By Katie Sluiter
So you’ve decided you want your writing to earn you some money. But where do you start? How do you find something that will pay? A good rule of thumb is to start with what you already read and branch out from there.
Poke around your local paper’s website for the name of the submission editor. Years ago I submitted a piece on celebrity baby names to my local paper and was unexpectedly hired as a freelancer for their print paper. But local publications aren’t limited to newspapers. There are probably many local publications—newletters, magazines, blogs, etc.—that you don’t know about yet because you haven’t looked. You may have the edge over another writer, because you are familiar with the local beat.
These are generally bigger and get many submissions, but they are worth a shot. Babble, Curvy Girl Guide, AllParenting.com, etc. are some that usually offer open submissions. Places like BlogHer takes submissions for syndication (which pays) and will often highlight work (which sends your site pageviews) Somewhere on the site you want to work with will be a “careers” or “submissions” link/button. There you will find guidelines and pay information. Watch social media as well, Babble, for instance, will tweet when they are looking for new writers for a specific section or column on their site.

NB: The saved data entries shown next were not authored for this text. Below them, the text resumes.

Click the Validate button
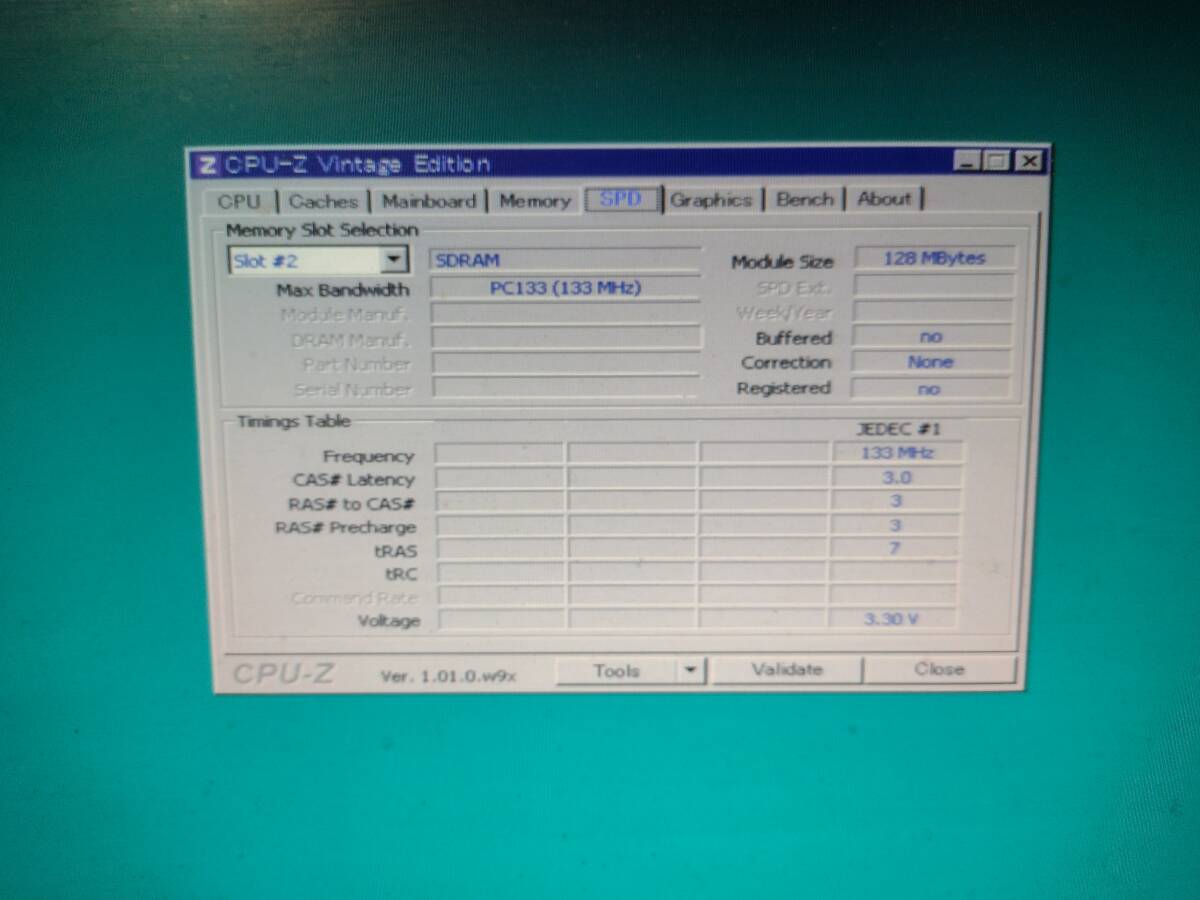 coord(786,670)
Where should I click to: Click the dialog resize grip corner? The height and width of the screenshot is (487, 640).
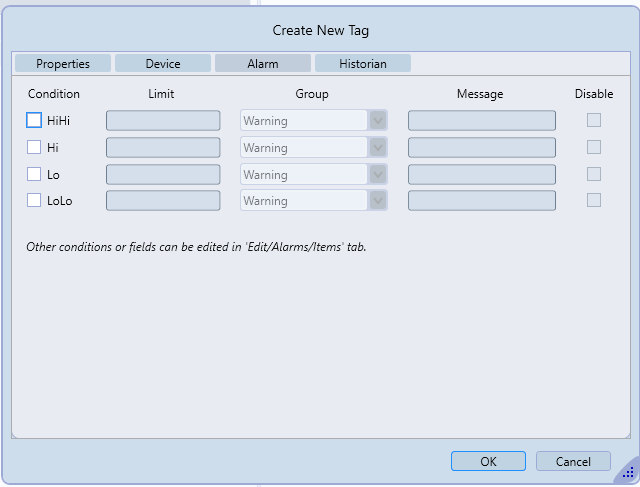pyautogui.click(x=628, y=473)
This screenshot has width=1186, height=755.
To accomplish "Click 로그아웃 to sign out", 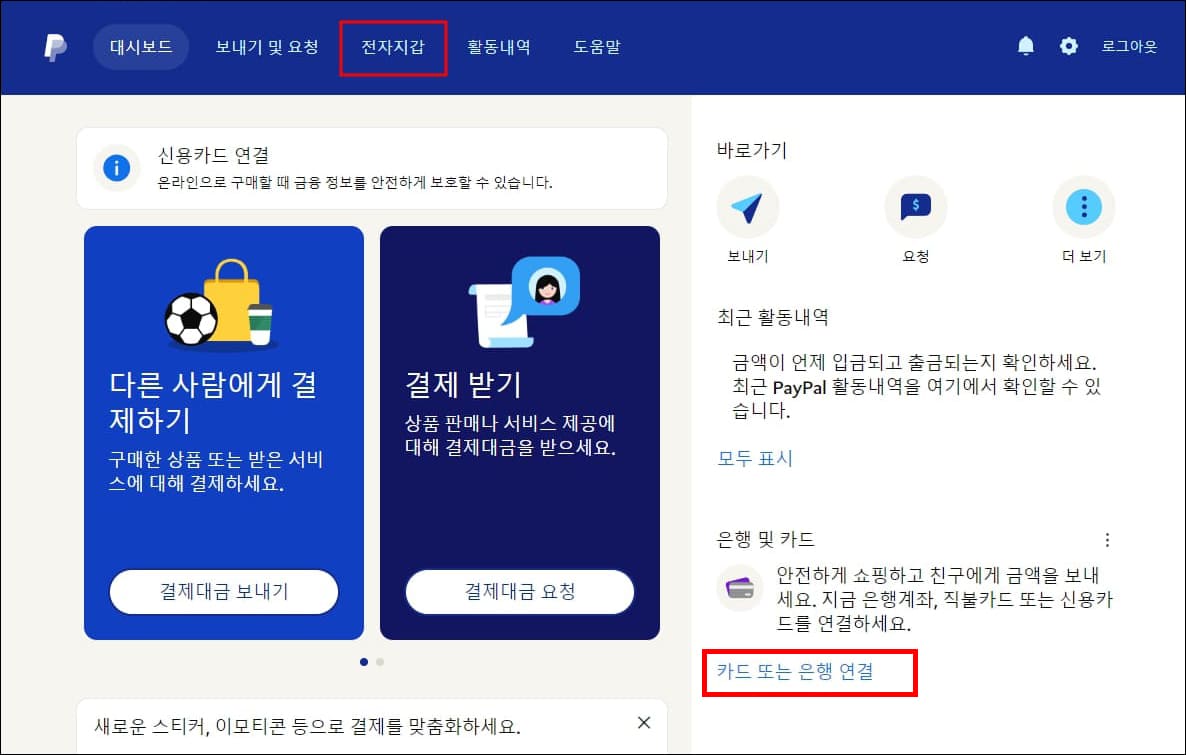I will click(1128, 46).
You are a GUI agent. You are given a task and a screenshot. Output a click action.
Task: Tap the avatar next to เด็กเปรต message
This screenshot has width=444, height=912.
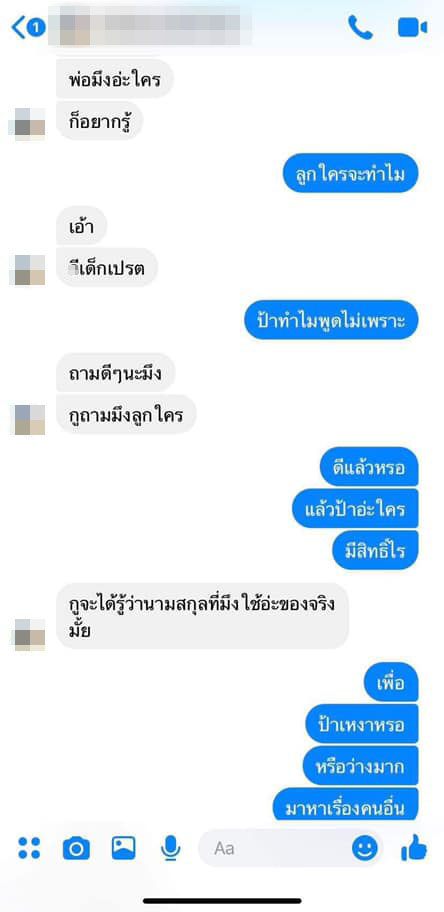tap(27, 269)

Some Large scale print magazines will run essay contests and hold open submissions for articles. Watch for reputable, well-advertised contests, not the hidden ones in the backs of the magazines. Real Simple holds an annual essay contest that is legitimate, for instance, and gets the writer published in the magazine and a cash prize. Trade and scholarly journals will also have a section in the front of the magazine for calls for articles. The English Journal, for instance, has a space devoted to what themes and subjects it is looking for to publish in future editions.
It probably sounds obvious, but searching Google for writing opportunities will bring up various communities/groups you can join. Some come with a membership fee, some are private and you need to apply, but some are open to anyone. For example, Linkedin has a group you can apply to be in that posts paid writing opportunities and lists companies looking for freelance writers.

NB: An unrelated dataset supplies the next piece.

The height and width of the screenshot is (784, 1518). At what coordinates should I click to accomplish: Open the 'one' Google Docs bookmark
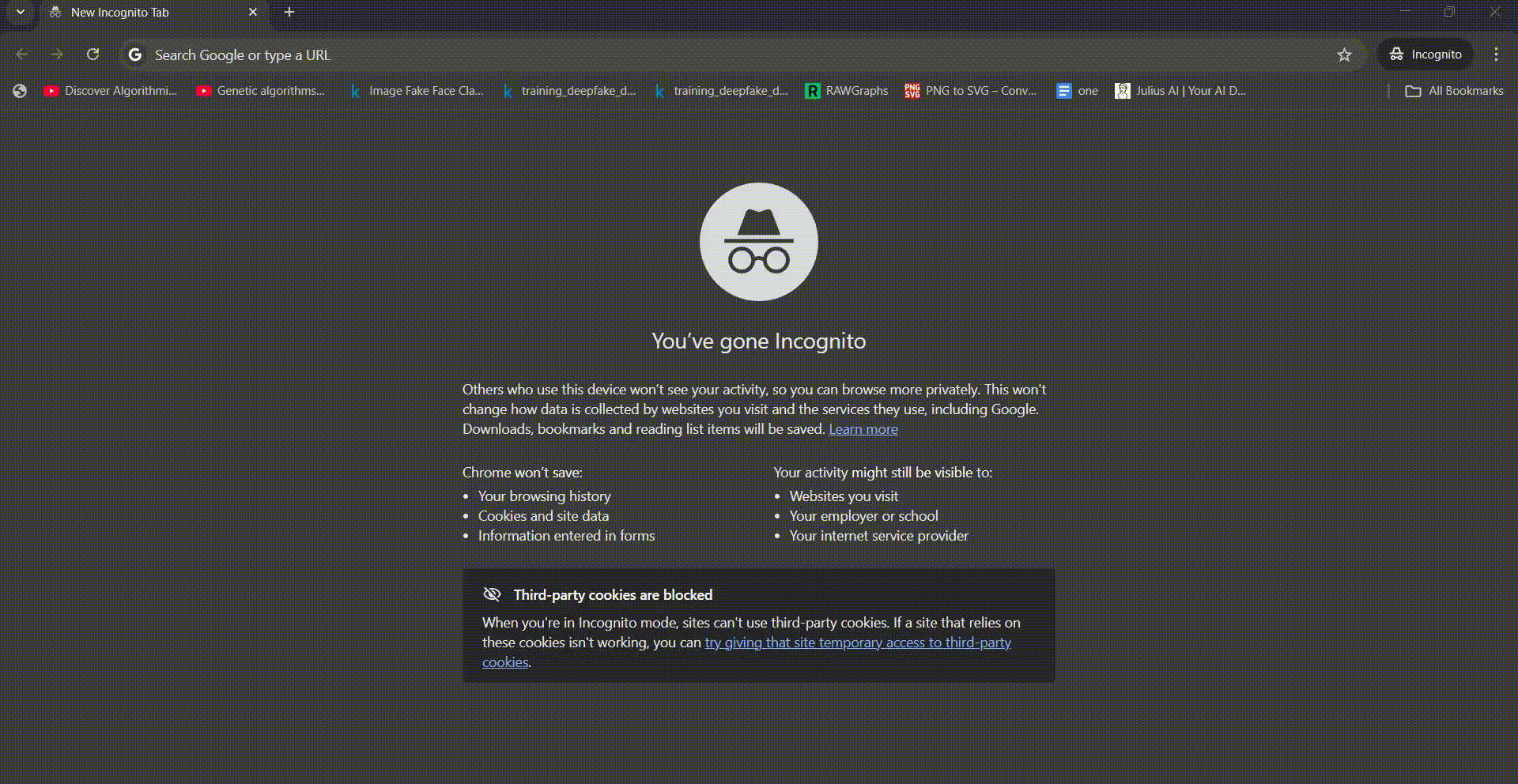tap(1078, 91)
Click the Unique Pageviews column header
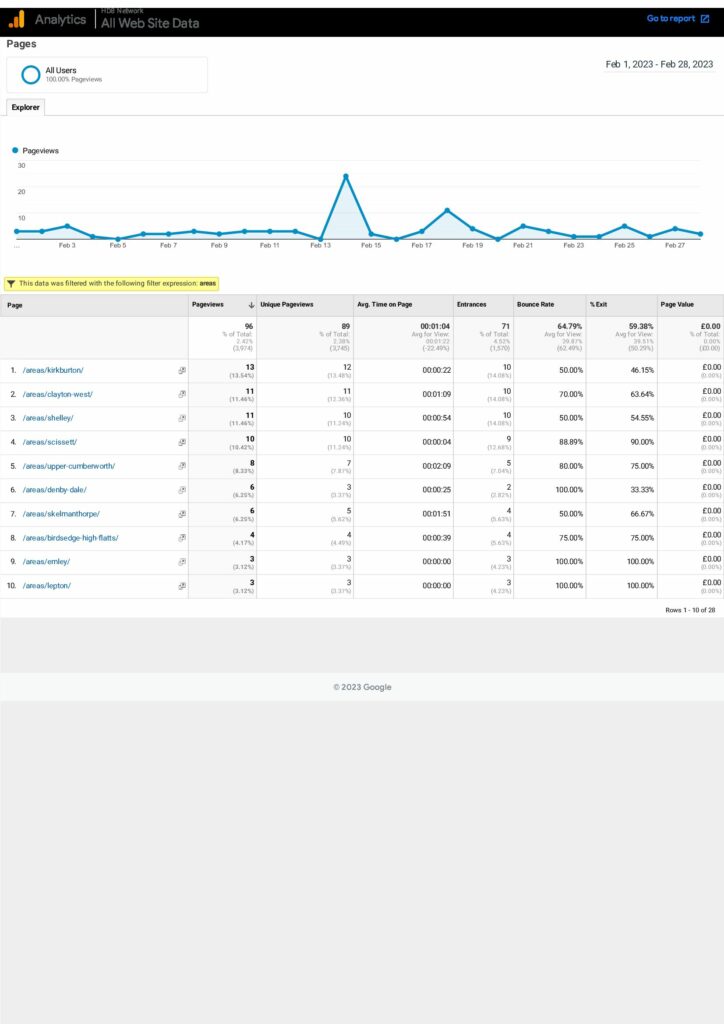This screenshot has width=724, height=1024. (x=286, y=305)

Corporations like Best Buy have programs where they hire bloggers to do their product reviews FOR them. You join their network and receive the latest products and gadgets to use and review. The catch is that you need to have your own blog to work with some companies as they do not have a review site.
It is undoubtedly overwhelming for the beginning freelancer to know where to look, but remember: The opportunities are out there. You just have to go find them.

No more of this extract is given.